Now I see all of this as a good news, bad news sort of deal. At least I’ve recognized this pattern which I see as good news since you can’t fix something that’s broken if you don’t know how or why it’s broken (that’s an ENTIRE newsreel film all it’s own) so recognizing this pattern or problem at least gives the opportunity to address it BUT the bad news is that fixing it involves a re-wiring of my soul which has been a lifetime getting set in it’s ways already. The short term patch is to try & find better ways to occupy my time & mind on weekends, Sundays especially, to keep from letting Murphy run rampant in my psyche but that’s barely a longer term fix than the alcohol which I’ve recently kicked back to the curb as a bad crutch, not to mention a derailleur of my fitness goals as well.

This entire newsreel deal is the cliff’s edge, or dark side, today’s title referred to.  As the film played on all day yesterday I SUDDENLY realized that I’m sliding back into that same dead rut I rode in for 10-15 out of 25 years previously.

JRs mom keeps saying she wants to talk things over & make amends but keeps slipping up, saying old familiar crap & pulling the same old stunts now & then, killing any faith I have in the sincerity of any change she speaks of but I also realized that I’m finding myself & my heart slowly becoming calloused to the numbness once again. Slowly forgetting the absolute “joy that was” due to the pain that has followed, beginning to entertain the thoughts of just surviving, getting by, as once again being the way it’s apparently supposed to go & that, my friends, just sucks BUT having somehow crashed that previously mentioned joy, & not even knowing how, makes any hope of anything "better than numb" a VERY distant dream since I’m apparently 2 for 2, pretty much doing the same thing again only this time it was in a matter of months rather than years so the problem I face is…what’s the point of ever trying again? Yes the shared joy was indescribably wonderful but the lows have also been unspeakably saddening so I have to figure out…is numb really that bad? I know it completely & totally sucks compared to the shared joy but conversely…well y'all know how that reel of the film plays out.
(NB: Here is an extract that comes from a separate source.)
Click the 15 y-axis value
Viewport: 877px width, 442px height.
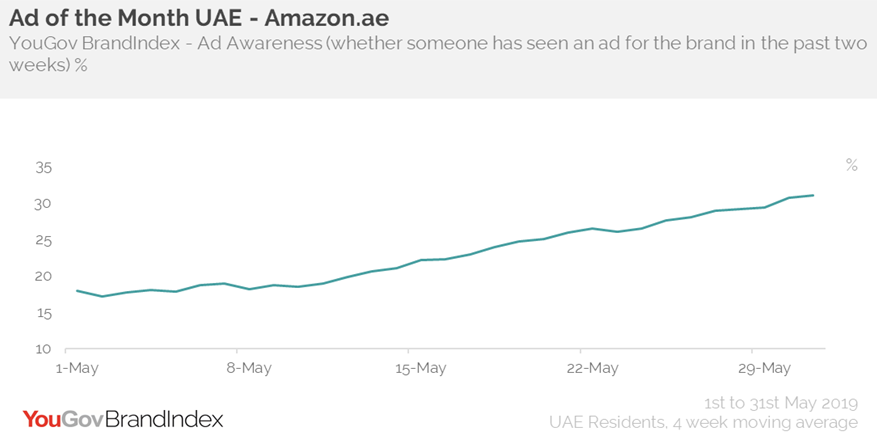point(44,313)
Several pals have independently & repeatedly given me the EXACT same advice, saying I absolutely need to just REBOOT; to shut down, making an absolute clean break from everything & everyone involved & try again as if my life is some sick laptop that needs restarted but knowing, as Einstein so eloquently put it, that doing the same thing repeatedly but expecting different results is simply "insanity defined" makes that course of action seem basically hopeless so I just keep trudging on, hoping someday I’ll see some glimmer of hope I can zero in on & begin again to figure out how to keep Friday’s smile on my soul for more than a mere few hours.